> **TASK INSTRUCTIONS**:
The answer should consist of every record, reproduced exactly.

> **SUPPLIED DATA**:
━━━━━━━━
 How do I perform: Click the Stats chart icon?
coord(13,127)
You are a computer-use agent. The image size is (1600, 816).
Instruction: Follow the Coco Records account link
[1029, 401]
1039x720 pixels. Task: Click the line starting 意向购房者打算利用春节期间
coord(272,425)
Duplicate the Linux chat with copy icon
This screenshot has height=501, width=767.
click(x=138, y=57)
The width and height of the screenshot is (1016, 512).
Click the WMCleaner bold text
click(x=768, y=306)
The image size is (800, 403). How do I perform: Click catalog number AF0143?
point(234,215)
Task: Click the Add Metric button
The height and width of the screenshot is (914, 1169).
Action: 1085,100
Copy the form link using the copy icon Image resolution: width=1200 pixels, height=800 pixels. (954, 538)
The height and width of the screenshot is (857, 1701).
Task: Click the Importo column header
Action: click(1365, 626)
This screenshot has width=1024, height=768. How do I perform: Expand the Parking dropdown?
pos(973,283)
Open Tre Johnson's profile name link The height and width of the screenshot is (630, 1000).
━━━━━━━━
> **ANSWER BOX**:
 How do I perform: Click the Stats chart icon?
coord(13,127)
You are a computer-use agent. The image size is (1600, 816).
Instruction: Follow the Coco Records account link
[1029, 401]
1039x720 pixels. Task: Click the line starting 意向购房者打算利用春节期间
coord(272,425)
Duplicate the Linux chat with copy icon
This screenshot has height=501, width=767.
click(x=138, y=57)
The width and height of the screenshot is (1016, 512).
Click the WMCleaner bold text
click(x=768, y=306)
The image size is (800, 403). How do I perform: Click catalog number AF0143?
point(234,215)
Task: Click the Add Metric button
The height and width of the screenshot is (914, 1169).
Action: 1085,100
Copy the form link using the copy icon Image resolution: width=1200 pixels, height=800 pixels. (954, 538)
The height and width of the screenshot is (857, 1701).
Task: Click the Importo column header
Action: click(1365, 626)
This screenshot has width=1024, height=768. How do I perform: Expand the Parking dropdown?
pos(973,283)
Open Tre Johnson's profile name link The height and width of the screenshot is (630, 1000).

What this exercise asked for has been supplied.